Format as a numbered list the lines between the one containing "At what coordinates" and the one containing "[x=241, y=995]", inclusive, omitting any blank lines.

- [DATA FOR THE TASK]:
________
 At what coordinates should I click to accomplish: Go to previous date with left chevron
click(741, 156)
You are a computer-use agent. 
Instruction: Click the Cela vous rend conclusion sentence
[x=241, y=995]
________
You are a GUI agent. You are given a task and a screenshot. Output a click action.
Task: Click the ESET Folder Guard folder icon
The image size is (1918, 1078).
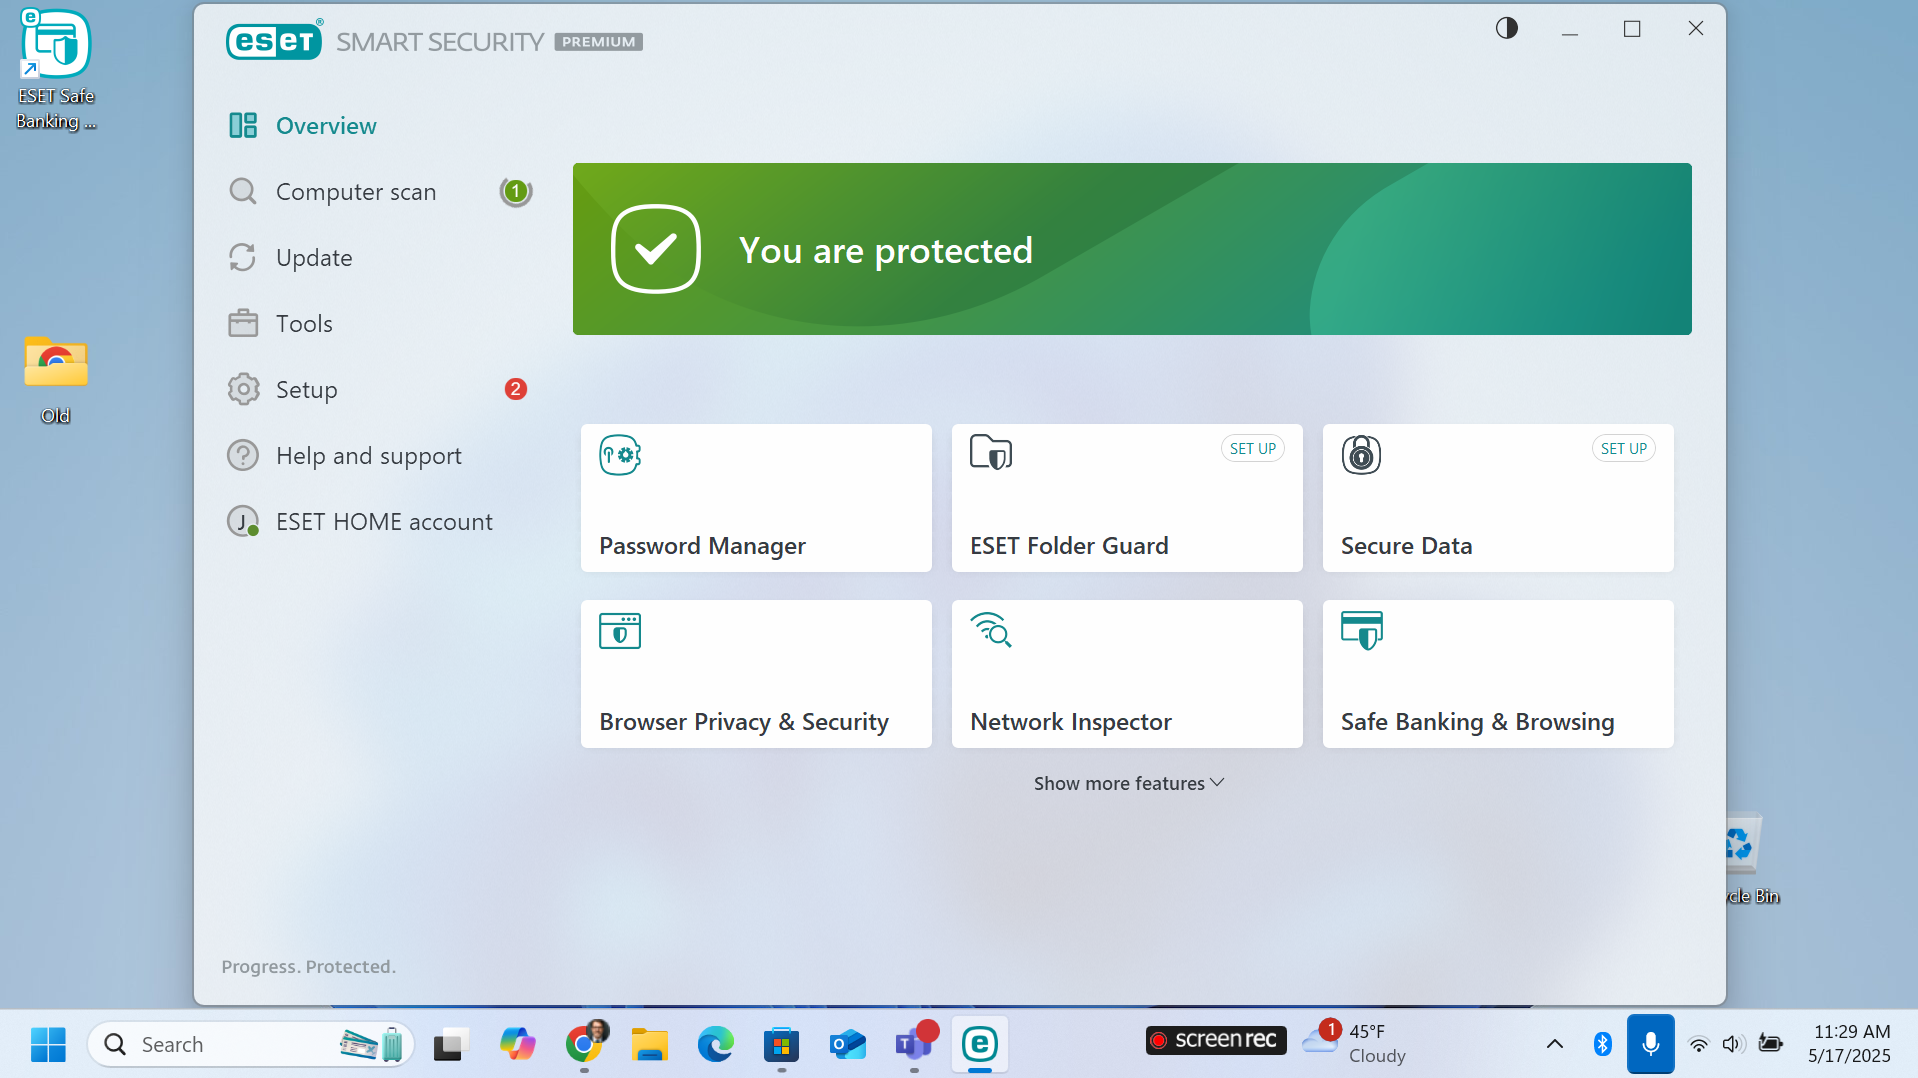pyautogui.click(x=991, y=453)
________
- [RESULT]:
1.  At what coordinates should I click to accomplish: Go to previous date with left chevron
2. click(741, 156)
3. You are a computer-use agent. 
4. Instruction: Click the Cela vous rend conclusion sentence
5. [x=241, y=995]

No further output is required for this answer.